Quick vegetables. Zucchini and bell pepper cook in the same time it takes to prepare the couscous.
Protein boost. Chickpeas make this a complete meal without any additional cooking.
About Couscous
Couscous is not a grain—it’s tiny pasta made from semolina flour. Traditional couscous is steamed in a couscoussier, but the instant variety most of us use is pre-steamed and dried, requiring only rehydration.
Types of couscous:
- Moroccan (instant): The smallest, cooks in 5 minutes
- Israeli (pearl): Larger, about the size of peppercorns, takes 10 minutes
- Lebanese: Even smaller than Moroccan, rare outside Lebanon
This recipe uses Moroccan/whole wheat instant couscous.
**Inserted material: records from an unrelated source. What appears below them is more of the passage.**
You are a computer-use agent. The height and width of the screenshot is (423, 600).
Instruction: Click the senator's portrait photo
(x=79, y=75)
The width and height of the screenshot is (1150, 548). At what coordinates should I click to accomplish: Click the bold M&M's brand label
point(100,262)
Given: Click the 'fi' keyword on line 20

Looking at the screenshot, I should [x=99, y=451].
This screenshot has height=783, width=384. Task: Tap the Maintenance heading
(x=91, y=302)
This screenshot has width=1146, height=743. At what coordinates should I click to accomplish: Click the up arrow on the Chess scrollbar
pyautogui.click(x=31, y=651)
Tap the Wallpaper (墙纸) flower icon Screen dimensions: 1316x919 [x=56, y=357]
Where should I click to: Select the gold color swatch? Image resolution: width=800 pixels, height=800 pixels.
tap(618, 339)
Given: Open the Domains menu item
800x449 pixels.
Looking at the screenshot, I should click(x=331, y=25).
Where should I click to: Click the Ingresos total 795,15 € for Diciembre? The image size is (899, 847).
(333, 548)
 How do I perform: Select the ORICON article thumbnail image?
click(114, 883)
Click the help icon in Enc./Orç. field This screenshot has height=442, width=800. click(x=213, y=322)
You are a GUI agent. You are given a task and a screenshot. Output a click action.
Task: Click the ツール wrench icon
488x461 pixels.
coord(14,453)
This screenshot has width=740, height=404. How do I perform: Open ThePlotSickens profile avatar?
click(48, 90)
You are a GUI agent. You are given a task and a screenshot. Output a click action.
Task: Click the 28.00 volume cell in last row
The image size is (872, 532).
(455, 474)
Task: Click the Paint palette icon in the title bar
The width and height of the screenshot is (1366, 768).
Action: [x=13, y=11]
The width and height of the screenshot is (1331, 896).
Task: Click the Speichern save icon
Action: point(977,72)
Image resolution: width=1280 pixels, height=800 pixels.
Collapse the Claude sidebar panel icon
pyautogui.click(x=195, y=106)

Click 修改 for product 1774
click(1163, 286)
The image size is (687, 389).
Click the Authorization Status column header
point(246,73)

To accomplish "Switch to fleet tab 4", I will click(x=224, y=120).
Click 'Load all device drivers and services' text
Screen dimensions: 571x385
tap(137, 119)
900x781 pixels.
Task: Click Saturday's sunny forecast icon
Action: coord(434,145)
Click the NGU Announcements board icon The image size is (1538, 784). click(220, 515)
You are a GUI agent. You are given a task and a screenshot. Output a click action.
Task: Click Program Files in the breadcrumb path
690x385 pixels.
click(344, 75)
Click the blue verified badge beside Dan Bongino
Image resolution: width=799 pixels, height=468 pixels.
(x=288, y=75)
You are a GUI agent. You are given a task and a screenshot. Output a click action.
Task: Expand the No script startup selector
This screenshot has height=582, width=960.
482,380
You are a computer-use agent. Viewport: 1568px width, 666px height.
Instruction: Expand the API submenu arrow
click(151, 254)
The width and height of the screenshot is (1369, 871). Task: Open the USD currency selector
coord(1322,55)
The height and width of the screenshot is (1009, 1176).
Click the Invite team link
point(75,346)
The Secret to Fluffy Couscous
- Use the right ratio: 1 cup couscous to 1 cup liquid
- Salt the liquid: Couscous needs seasoning
- Add fat: A drizzle of olive oil keeps grains separate
- Cover immediately: Steam is what cooks it
- Don’t peek: Lifting the lid releases the steam
- Fluff, don’t stir: Use a fork to separate grains
Variations
- Different vegetables: Peas, carrots, or roasted eggplant
- Add dried fruit: Raisins or dried apricots for sweetness
- Different herbs: Mint, cilantro, or dill
- Add cheese: Crumbled feta on top
Leftovers
Keeps for 5 days in the refrigerator. Excellent cold as a grain salad—add extra lemon and olive oil before serving.